**Quoted text**

This is a business. This is your business. You are the creator of your business.
As professional writers, and we’ve all read this so many times, part of your business and creating your business if the art of changing plans midway, and being flexible about it. We might not like it, for example, when a book doesn’t seem to be ‘working’ the way it should. When it takes a lot longer to edit your work, or when the income you planned isn’t panning out as fast as it could.
A good example hit home when I read over a Facebook conversation between two writing friends. They have a mild competition between them in terms of getting things- blog posts or books- published at a certain time if not sooner. To them, timelines are everything even if it will hurt their long term goals.
It’s somewhat fun to read the banter between them, since it is generally all in good fun, but the point of ‘how much change can I take?’ hit home during this particular thread.

**Given material**

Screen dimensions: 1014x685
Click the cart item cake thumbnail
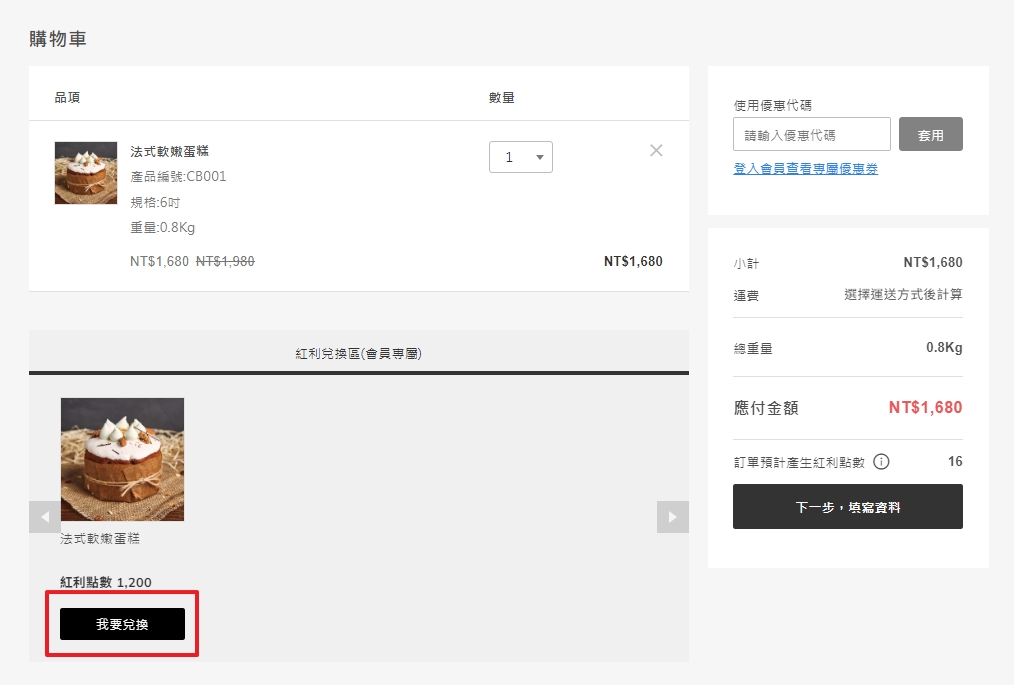coord(86,173)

**The tasks**
1. In the piece on running a writing business, what do the two writing friends compete over?
2. Please carry on the piece on running a writing business from the point where it stops.
The listing has nothing to do with the piece on running a writing business.

**Answers to the problems**
1. Getting things such as blog posts or books published by a certain time, if not sooner.

2.
They both have very successful blogs, and both are determined men, so it’s not as if making money is a big thing for them but one pointed out he looks at the big picture before changing his entire line of thinking. The other one is deeply involved in the day to day numbers- he looks at small trends and wonders what to do or if changes are needed.
The numbers are similar, but the effect is profound.
Should you change your small picture plans?
For some writers they will answer ‘of course,’ others will need to take a step back for a moment and think about ‘how’ they can change. They don’t see the benefits to changing their small point of view- the day the blog traffic went nuts, only to have the next day go the complete opposite direction.
What are the benefits to thinking about a big picture plan and not a small picture?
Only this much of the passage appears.